- [Dataset records]:
'''

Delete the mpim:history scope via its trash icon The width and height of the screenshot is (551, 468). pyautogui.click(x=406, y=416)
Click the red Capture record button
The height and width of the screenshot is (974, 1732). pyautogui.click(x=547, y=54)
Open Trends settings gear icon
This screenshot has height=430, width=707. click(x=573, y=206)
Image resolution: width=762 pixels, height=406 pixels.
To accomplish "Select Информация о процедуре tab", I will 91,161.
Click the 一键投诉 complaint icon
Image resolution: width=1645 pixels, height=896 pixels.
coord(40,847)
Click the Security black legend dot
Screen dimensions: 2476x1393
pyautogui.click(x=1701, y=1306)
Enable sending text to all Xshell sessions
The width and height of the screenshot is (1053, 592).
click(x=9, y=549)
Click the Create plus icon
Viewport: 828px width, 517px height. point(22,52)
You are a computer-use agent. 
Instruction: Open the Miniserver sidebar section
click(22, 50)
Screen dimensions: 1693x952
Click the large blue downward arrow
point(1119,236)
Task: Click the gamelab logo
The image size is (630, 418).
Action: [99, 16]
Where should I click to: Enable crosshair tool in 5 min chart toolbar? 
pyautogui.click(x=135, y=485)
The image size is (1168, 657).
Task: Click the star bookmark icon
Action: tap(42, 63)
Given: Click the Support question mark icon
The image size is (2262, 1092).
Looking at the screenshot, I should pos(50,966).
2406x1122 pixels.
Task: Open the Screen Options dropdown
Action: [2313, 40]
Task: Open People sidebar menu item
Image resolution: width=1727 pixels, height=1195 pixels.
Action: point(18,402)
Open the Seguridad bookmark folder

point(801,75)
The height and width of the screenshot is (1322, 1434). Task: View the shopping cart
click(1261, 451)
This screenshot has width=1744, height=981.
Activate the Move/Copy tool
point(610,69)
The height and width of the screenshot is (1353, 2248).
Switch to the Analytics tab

'''

- [Task to complete]: The answer is the data above, retyped exactly in full.

- [Exercise response]:
Delete the mpim:history scope via its trash icon The width and height of the screenshot is (551, 468). pyautogui.click(x=406, y=416)
Click the red Capture record button
The height and width of the screenshot is (974, 1732). pyautogui.click(x=547, y=54)
Open Trends settings gear icon
This screenshot has height=430, width=707. click(x=573, y=206)
Image resolution: width=762 pixels, height=406 pixels.
To accomplish "Select Информация о процедуре tab", I will 91,161.
Click the 一键投诉 complaint icon
Image resolution: width=1645 pixels, height=896 pixels.
coord(40,847)
Click the Security black legend dot
Screen dimensions: 2476x1393
pyautogui.click(x=1701, y=1306)
Enable sending text to all Xshell sessions
The width and height of the screenshot is (1053, 592).
click(x=9, y=549)
Click the Create plus icon
Viewport: 828px width, 517px height. point(22,52)
You are a computer-use agent. 
Instruction: Open the Miniserver sidebar section
click(22, 50)
Screen dimensions: 1693x952
Click the large blue downward arrow
point(1119,236)
Task: Click the gamelab logo
The image size is (630, 418).
Action: [99, 16]
Where should I click to: Enable crosshair tool in 5 min chart toolbar? 
pyautogui.click(x=135, y=485)
The image size is (1168, 657).
Task: Click the star bookmark icon
Action: tap(42, 63)
Given: Click the Support question mark icon
The image size is (2262, 1092).
Looking at the screenshot, I should pos(50,966).
2406x1122 pixels.
Task: Open the Screen Options dropdown
Action: [2313, 40]
Task: Open People sidebar menu item
Image resolution: width=1727 pixels, height=1195 pixels.
Action: point(18,402)
Open the Seguridad bookmark folder

point(801,75)
The height and width of the screenshot is (1322, 1434). Task: View the shopping cart
click(1261, 451)
This screenshot has width=1744, height=981.
Activate the Move/Copy tool
point(610,69)
The height and width of the screenshot is (1353, 2248).
Switch to the Analytics tab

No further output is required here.